### Records provided
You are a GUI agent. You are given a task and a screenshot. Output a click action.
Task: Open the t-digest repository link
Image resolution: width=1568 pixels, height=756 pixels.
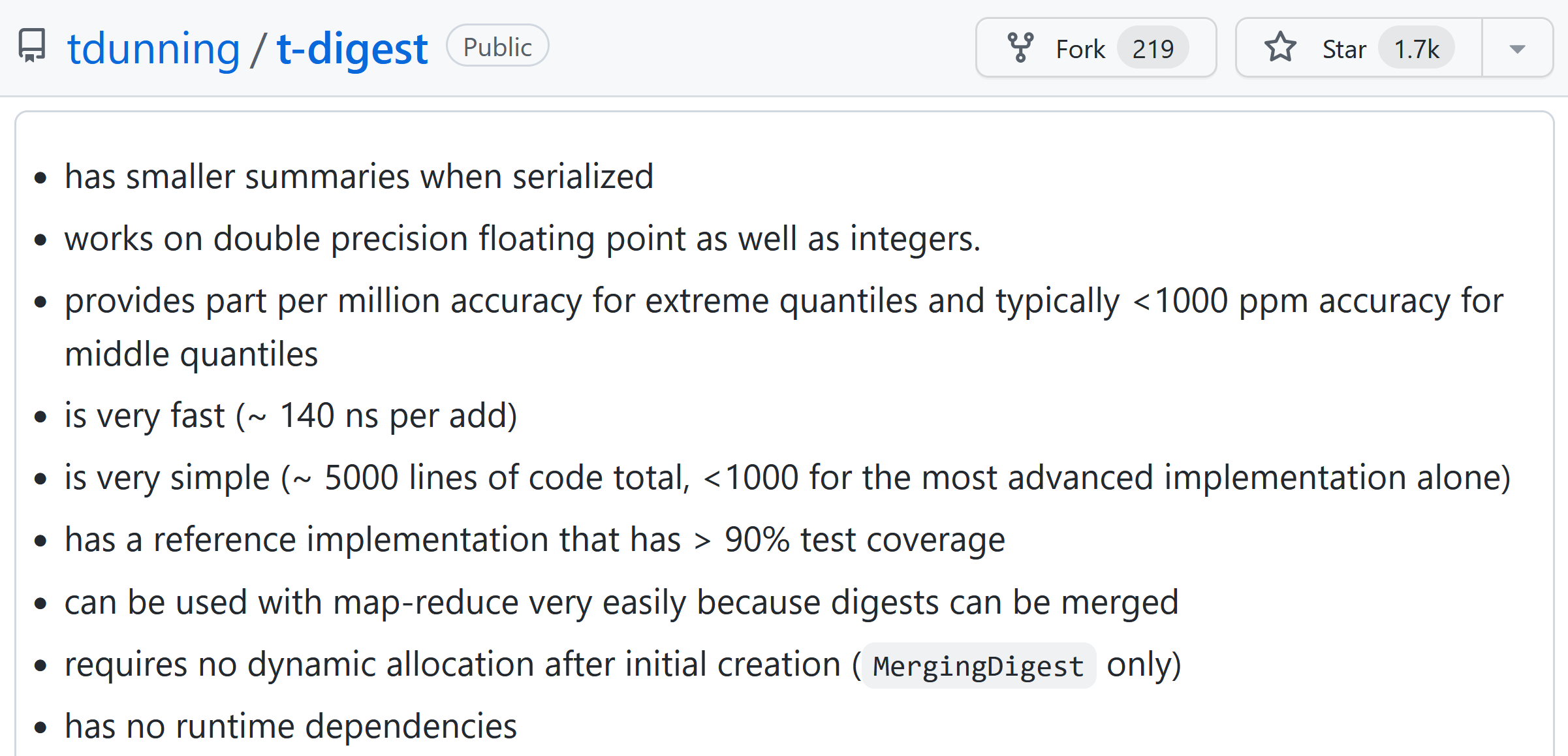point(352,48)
######
### Records provided
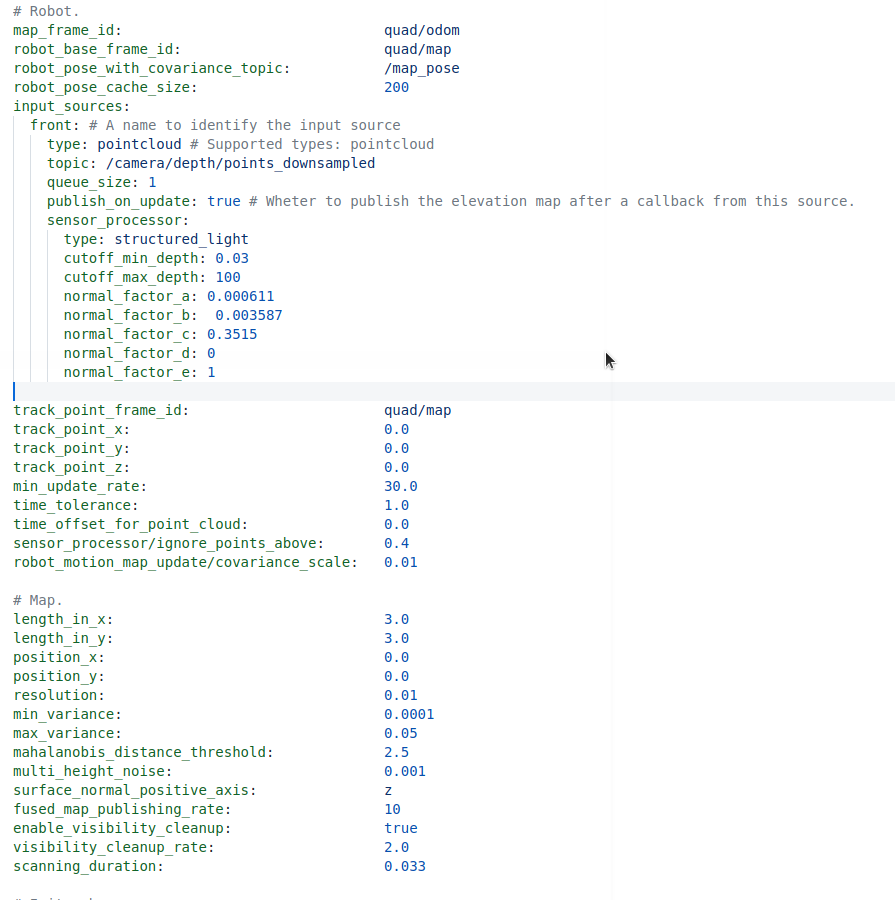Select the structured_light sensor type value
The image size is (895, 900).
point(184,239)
######
### Records provided
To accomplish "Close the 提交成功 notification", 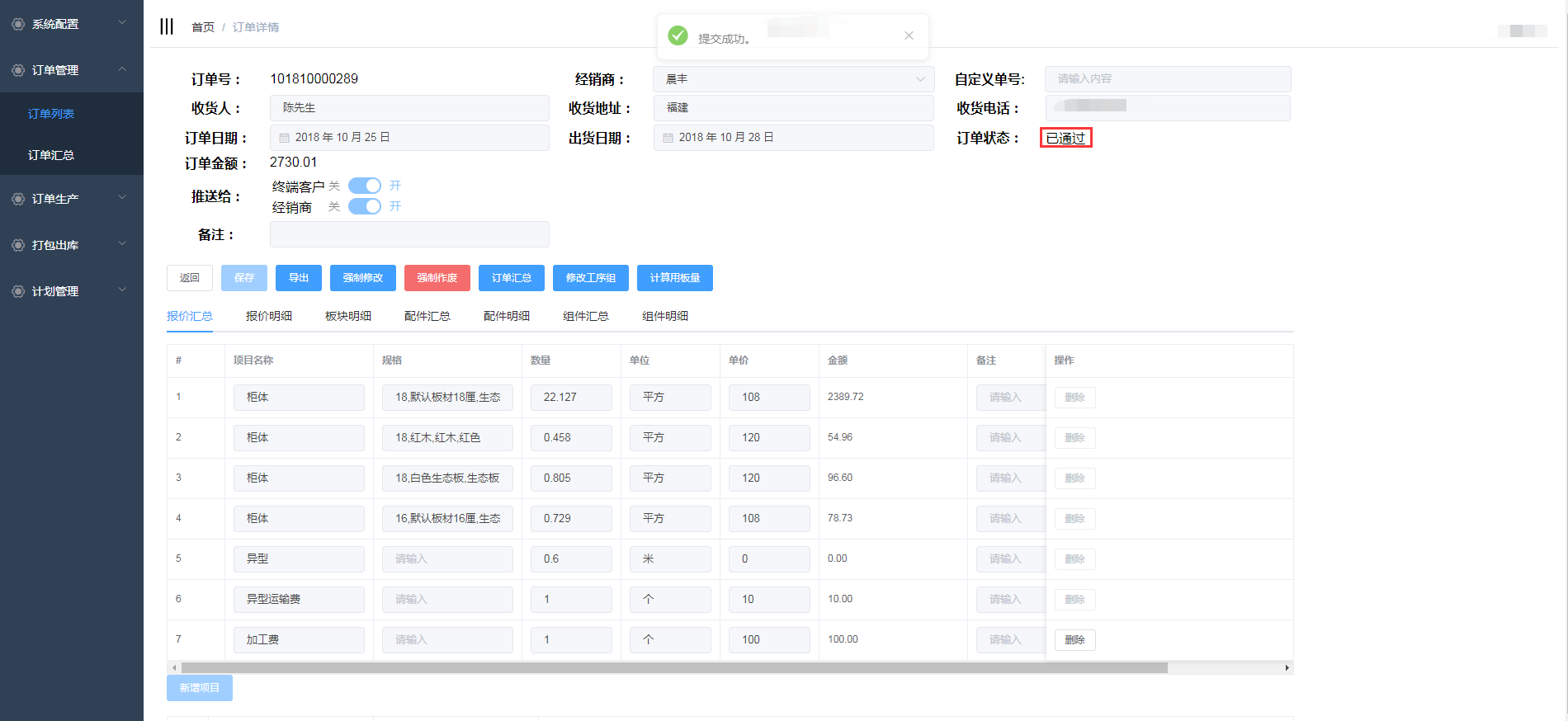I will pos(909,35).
######
**What the task asks:** Rescale the lines starting at the one containing "You are a GUI" and ending at the one containing "point(352,48)" by writing them out again in full, requests included, with every coordinate in the answers multiplied by 2.5 and rounded to a whole number, halves rounded up. Leave the pictures out.

**Exercise result:**
You are a GUI agent. You are given a task and a screenshot. Output a click action.
Task: Open the t-digest repository link
Image resolution: width=1568 pixels, height=756 pixels.
point(880,120)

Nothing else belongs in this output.